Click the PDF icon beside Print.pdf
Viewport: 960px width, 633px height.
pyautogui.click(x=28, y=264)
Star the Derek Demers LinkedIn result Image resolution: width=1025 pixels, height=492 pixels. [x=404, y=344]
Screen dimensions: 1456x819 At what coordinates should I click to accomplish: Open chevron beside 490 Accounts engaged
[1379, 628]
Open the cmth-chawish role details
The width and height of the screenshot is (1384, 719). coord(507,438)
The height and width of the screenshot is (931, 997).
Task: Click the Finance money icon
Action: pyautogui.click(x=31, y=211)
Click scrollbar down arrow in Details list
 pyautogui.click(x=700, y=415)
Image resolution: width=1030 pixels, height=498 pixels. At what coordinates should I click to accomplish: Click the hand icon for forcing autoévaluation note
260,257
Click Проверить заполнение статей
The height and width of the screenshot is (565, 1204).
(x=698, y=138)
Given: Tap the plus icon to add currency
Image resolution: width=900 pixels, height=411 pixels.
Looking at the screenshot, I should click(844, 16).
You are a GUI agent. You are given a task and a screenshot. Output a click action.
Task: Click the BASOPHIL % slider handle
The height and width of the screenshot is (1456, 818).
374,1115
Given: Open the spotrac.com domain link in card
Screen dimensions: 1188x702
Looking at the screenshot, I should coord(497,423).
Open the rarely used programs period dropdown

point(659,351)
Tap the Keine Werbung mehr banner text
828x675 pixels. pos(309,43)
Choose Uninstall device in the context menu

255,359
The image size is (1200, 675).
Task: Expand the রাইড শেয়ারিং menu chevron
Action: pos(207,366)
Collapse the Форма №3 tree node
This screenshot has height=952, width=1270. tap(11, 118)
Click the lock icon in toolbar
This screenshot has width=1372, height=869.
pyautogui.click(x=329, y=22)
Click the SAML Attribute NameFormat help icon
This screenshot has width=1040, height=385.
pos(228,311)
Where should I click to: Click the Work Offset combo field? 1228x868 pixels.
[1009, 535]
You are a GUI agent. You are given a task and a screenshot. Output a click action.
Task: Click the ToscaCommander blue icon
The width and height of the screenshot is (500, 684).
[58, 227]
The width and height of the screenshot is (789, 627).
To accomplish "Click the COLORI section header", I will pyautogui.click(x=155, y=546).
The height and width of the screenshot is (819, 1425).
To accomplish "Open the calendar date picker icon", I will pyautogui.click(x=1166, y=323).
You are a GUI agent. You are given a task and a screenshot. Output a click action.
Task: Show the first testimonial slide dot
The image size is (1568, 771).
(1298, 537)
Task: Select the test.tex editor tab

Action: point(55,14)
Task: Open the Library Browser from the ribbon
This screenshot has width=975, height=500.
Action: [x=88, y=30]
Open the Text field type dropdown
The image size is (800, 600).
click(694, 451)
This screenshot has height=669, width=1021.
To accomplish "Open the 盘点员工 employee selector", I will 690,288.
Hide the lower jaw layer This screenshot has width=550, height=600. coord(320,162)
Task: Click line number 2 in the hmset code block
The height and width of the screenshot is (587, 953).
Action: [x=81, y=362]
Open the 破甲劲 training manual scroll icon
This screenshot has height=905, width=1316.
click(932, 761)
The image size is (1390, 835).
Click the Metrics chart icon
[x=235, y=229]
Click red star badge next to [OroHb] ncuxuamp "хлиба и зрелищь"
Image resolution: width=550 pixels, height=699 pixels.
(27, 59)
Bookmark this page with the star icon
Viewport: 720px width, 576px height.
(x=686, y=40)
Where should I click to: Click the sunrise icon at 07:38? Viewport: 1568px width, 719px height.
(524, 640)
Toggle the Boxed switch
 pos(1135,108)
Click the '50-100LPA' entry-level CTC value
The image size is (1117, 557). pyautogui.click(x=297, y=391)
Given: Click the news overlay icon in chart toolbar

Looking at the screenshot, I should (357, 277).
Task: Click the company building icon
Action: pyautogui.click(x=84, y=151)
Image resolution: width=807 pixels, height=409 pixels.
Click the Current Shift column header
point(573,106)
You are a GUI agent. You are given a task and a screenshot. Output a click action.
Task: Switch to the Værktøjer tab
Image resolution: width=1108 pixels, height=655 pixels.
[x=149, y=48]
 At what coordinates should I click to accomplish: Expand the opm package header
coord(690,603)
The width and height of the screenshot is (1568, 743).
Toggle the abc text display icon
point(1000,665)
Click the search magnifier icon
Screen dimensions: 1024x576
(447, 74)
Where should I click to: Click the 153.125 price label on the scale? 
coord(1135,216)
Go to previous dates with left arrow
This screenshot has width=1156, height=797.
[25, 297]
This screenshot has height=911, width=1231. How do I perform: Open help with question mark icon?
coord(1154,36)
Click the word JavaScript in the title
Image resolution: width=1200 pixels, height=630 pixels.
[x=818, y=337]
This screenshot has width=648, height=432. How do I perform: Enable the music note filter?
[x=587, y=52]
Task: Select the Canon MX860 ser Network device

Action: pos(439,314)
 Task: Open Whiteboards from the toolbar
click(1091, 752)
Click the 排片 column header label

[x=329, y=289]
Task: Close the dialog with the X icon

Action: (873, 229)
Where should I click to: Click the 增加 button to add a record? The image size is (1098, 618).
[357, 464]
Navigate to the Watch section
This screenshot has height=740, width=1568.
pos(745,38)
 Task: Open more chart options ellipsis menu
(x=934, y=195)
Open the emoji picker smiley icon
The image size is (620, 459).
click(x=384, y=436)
┄┄┄┄┄┄
(ASSIGNMENT) An exact copy of all the records above is the required answer.

(TASK RESULT)
Click the PDF icon beside Print.pdf
Viewport: 960px width, 633px height.
pyautogui.click(x=28, y=264)
Star the Derek Demers LinkedIn result Image resolution: width=1025 pixels, height=492 pixels. [x=404, y=344]
Screen dimensions: 1456x819 At what coordinates should I click to accomplish: Open chevron beside 490 Accounts engaged
[1379, 628]
Open the cmth-chawish role details
The width and height of the screenshot is (1384, 719). coord(507,438)
The height and width of the screenshot is (931, 997).
Task: Click the Finance money icon
Action: pyautogui.click(x=31, y=211)
Click scrollbar down arrow in Details list
 pyautogui.click(x=700, y=415)
Image resolution: width=1030 pixels, height=498 pixels. At what coordinates should I click to accomplish: Click the hand icon for forcing autoévaluation note
260,257
Click Проверить заполнение статей
The height and width of the screenshot is (565, 1204).
(x=698, y=138)
Given: Tap the plus icon to add currency
Image resolution: width=900 pixels, height=411 pixels.
Looking at the screenshot, I should click(844, 16).
You are a GUI agent. You are given a task and a screenshot. Output a click action.
Task: Click the BASOPHIL % slider handle
The height and width of the screenshot is (1456, 818).
374,1115
Given: Open the spotrac.com domain link in card
Screen dimensions: 1188x702
Looking at the screenshot, I should coord(497,423).
Open the rarely used programs period dropdown

point(659,351)
Tap the Keine Werbung mehr banner text
828x675 pixels. pos(309,43)
Choose Uninstall device in the context menu

255,359
The image size is (1200, 675).
Task: Expand the রাইড শেয়ারিং menu chevron
Action: pos(207,366)
Collapse the Форма №3 tree node
This screenshot has height=952, width=1270. tap(11, 118)
Click the lock icon in toolbar
This screenshot has width=1372, height=869.
pyautogui.click(x=329, y=22)
Click the SAML Attribute NameFormat help icon
This screenshot has width=1040, height=385.
pos(228,311)
Where should I click to: Click the Work Offset combo field? 1228x868 pixels.
[1009, 535]
You are a GUI agent. You are given a task and a screenshot. Output a click action.
Task: Click the ToscaCommander blue icon
The width and height of the screenshot is (500, 684).
[58, 227]
The width and height of the screenshot is (789, 627).
To accomplish "Click the COLORI section header", I will pyautogui.click(x=155, y=546).
The height and width of the screenshot is (819, 1425).
To accomplish "Open the calendar date picker icon", I will pyautogui.click(x=1166, y=323).
You are a GUI agent. You are given a task and a screenshot. Output a click action.
Task: Show the first testimonial slide dot
The image size is (1568, 771).
(1298, 537)
Task: Select the test.tex editor tab

Action: point(55,14)
Task: Open the Library Browser from the ribbon
This screenshot has width=975, height=500.
Action: [x=88, y=30]
Open the Text field type dropdown
The image size is (800, 600).
click(694, 451)
This screenshot has height=669, width=1021.
To accomplish "Open the 盘点员工 employee selector", I will 690,288.
Hide the lower jaw layer This screenshot has width=550, height=600. coord(320,162)
Task: Click line number 2 in the hmset code block
The height and width of the screenshot is (587, 953).
Action: [x=81, y=362]
Open the 破甲劲 training manual scroll icon
This screenshot has height=905, width=1316.
click(932, 761)
The image size is (1390, 835).
Click the Metrics chart icon
[x=235, y=229]
Click red star badge next to [OroHb] ncuxuamp "хлиба и зрелищь"
Image resolution: width=550 pixels, height=699 pixels.
(27, 59)
Bookmark this page with the star icon
Viewport: 720px width, 576px height.
(x=686, y=40)
Where should I click to: Click the sunrise icon at 07:38? Viewport: 1568px width, 719px height.
(524, 640)
Toggle the Boxed switch
 pos(1135,108)
Click the '50-100LPA' entry-level CTC value
The image size is (1117, 557). pyautogui.click(x=297, y=391)
Given: Click the news overlay icon in chart toolbar

Looking at the screenshot, I should (357, 277).
Task: Click the company building icon
Action: pyautogui.click(x=84, y=151)
Image resolution: width=807 pixels, height=409 pixels.
Click the Current Shift column header
point(573,106)
You are a GUI agent. You are given a task and a screenshot. Output a click action.
Task: Switch to the Værktøjer tab
Image resolution: width=1108 pixels, height=655 pixels.
[x=149, y=48]
 At what coordinates should I click to accomplish: Expand the opm package header
coord(690,603)
The width and height of the screenshot is (1568, 743).
Toggle the abc text display icon
point(1000,665)
Click the search magnifier icon
Screen dimensions: 1024x576
(447, 74)
Where should I click to: Click the 153.125 price label on the scale? 
coord(1135,216)
Go to previous dates with left arrow
This screenshot has width=1156, height=797.
[25, 297]
This screenshot has height=911, width=1231. How do I perform: Open help with question mark icon?
coord(1154,36)
Click the word JavaScript in the title
Image resolution: width=1200 pixels, height=630 pixels.
[x=818, y=337]
This screenshot has width=648, height=432. How do I perform: Enable the music note filter?
[x=587, y=52]
Task: Select the Canon MX860 ser Network device

Action: pos(439,314)
 Task: Open Whiteboards from the toolbar
click(1091, 752)
Click the 排片 column header label

[x=329, y=289]
Task: Close the dialog with the X icon

Action: (873, 229)
Where should I click to: Click the 增加 button to add a record? The image size is (1098, 618).
[357, 464]
Navigate to the Watch section
This screenshot has height=740, width=1568.
pos(745,38)
 Task: Open more chart options ellipsis menu
(x=934, y=195)
Open the emoji picker smiley icon
The image size is (620, 459).
click(x=384, y=436)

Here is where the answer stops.